Franz Kafka houdt de literaire wereld nog altijd in de ban

© Piet de Moor

De safes waarin zich het literaire werk van Kafka bevond, zijn na 50 jaar in Zürich geopend. Wat erin zat weten we niet. De strijd om de manuscripten van Kafka gaat onverminderd verder.

In de Zürichse UBS-bank zijn maandag de vier safes geopend die al meer dan vijftig jaar enkele manuscripten van Franz Kafka bevatten. Dat gebeurde in aanwezigheid van enkele Israëlische advocaten, literatuurwetenschappers en manuscriptexperts. Over de inhoud hebben zwijgen die getuigen als vermoord.

De Israëlische krant Haaretz meent niettemin te weten dat zich in het convoluut een handschrift bevindt van een Kafka-verhaal dat al lang gepubliceerd is. In de krant werd tevens gespeculeerd dat in de bundel de oerversie van het verhaal ‘Hochzeitsvorbereitungen auf dem Lande’ zou steken. De krant is doorgaans goed geïnformeerd en bericht geregeld over de twist om het erfdeel van Kafka. Die twist speelt zich af tussen enerzijds de Israëlische staat en anderzijds de twee dochters van Max Brods secretaresse, die door Brod, een vriend van Kafka, als erfgename was aangeduid van de manuscripten die in zijn bezit waren. Volgens de krant zou de bundel uit de Zwitserse safes ook enkele tekeningen van Franz Kafka bevatten.

Er hangt een geheimzinnig waas rond de kwestie. We weten alleen dat een vrouwelijke rechter in Tel Aviv het erfdeel aan een nauwkeurig onderzoek zal onderwerpen. Ze zal zich buigen over de inhoud van de Zürichse safes en over de Kafka-manuscripten die in de safes van twee andere banken in Tel Aviv lagen. Voor die sfeer van geheimzinnigheid zijn de twee vrouwelijke erfgenamen verantwoordelijk. Per gerechtelijk besluit dwongen ze een informatieblokkade over de inhoud van de safes af. De krant Haaretz ging daartegen in beroep, maar er is nog geen uitspraak.

- [GETOONDE GEGEVENS]
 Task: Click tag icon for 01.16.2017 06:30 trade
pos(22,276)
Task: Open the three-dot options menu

...

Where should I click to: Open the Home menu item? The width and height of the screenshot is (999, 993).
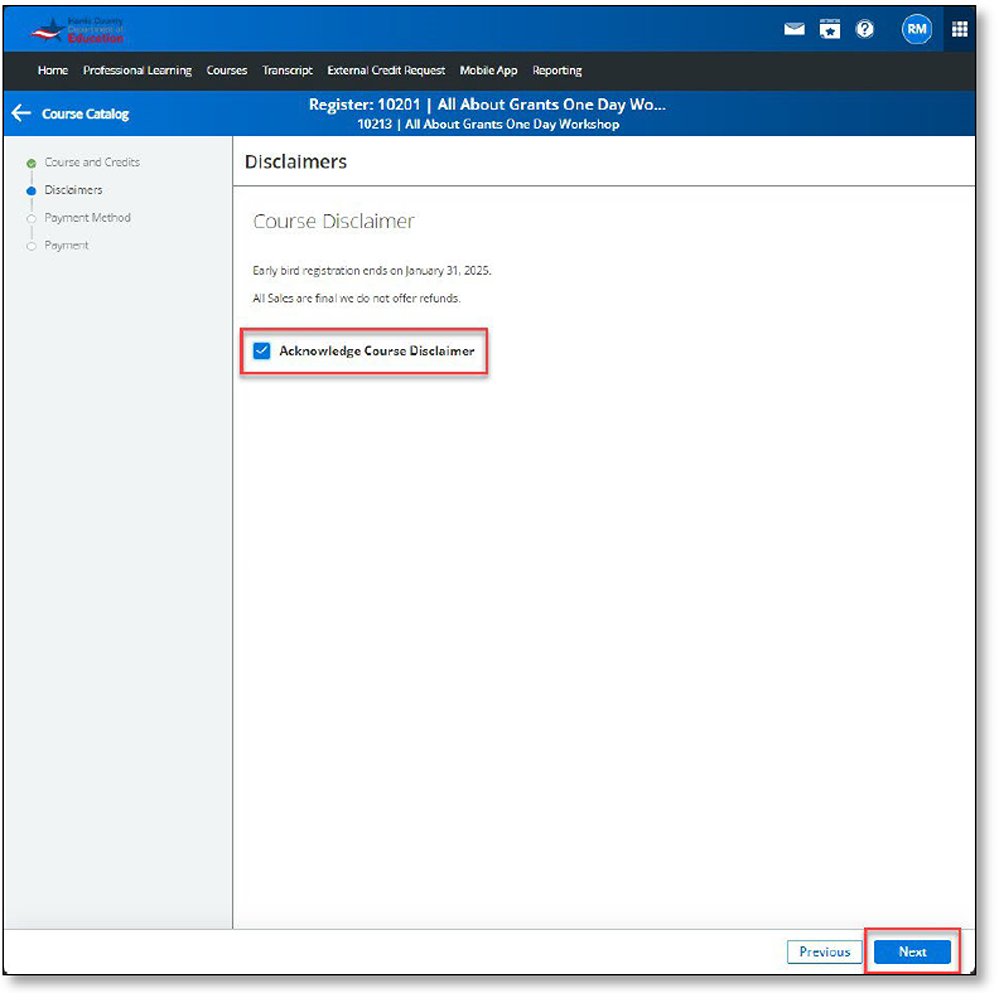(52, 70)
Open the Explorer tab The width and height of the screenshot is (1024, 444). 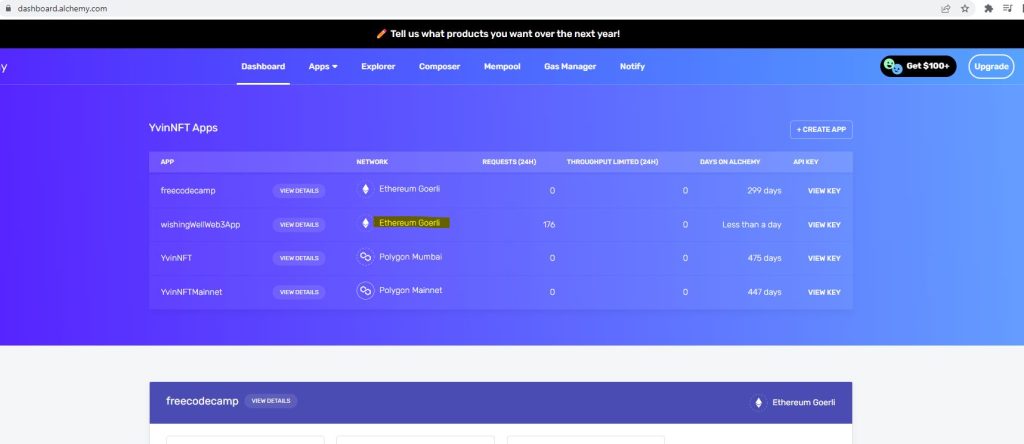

- [OVER DEZE OPDRACHT] Schrijf het vervolg van het artikel over de strijd om Kafka's manuscripten, aansluitend op de laatste zin.

- [UITVOER OPDRACHT]
Max Brod had Kafka’s manuscripten in de jaren dertig meegenomen naar Palestina. Na zijn dood vielen ze zoals gezegd gedeeltelijk in de handen van Esther Hoffe, zijn secretaresse, die drie jaar geleden overleed. Haar bezit ging naar haar twee dochters Eva en Ruth. Die dames zijn intussen zelf al in de zeventig. Ze zouden nu eindelijk eens over hun erfdeel willen beschikken.

Maar de Israëlische rechter moet beslissen naar wie de manuscripten gaan. De Israëlische staat is van mening dat het om nationaal erfgoed gaat dat thuishoort in de Nationale Bibliotheek. De zusters Hoffe vinden echter dat zijzelf recht hebben op Kafka’s nalatenschap. Waarschijnlijk willen ze de manuscripten verkopen aan het literair archief van Marburg, dat ook al het script van Kafka’s ‘Proces’ bezit. Esther Hoffe verkocht het in 1988.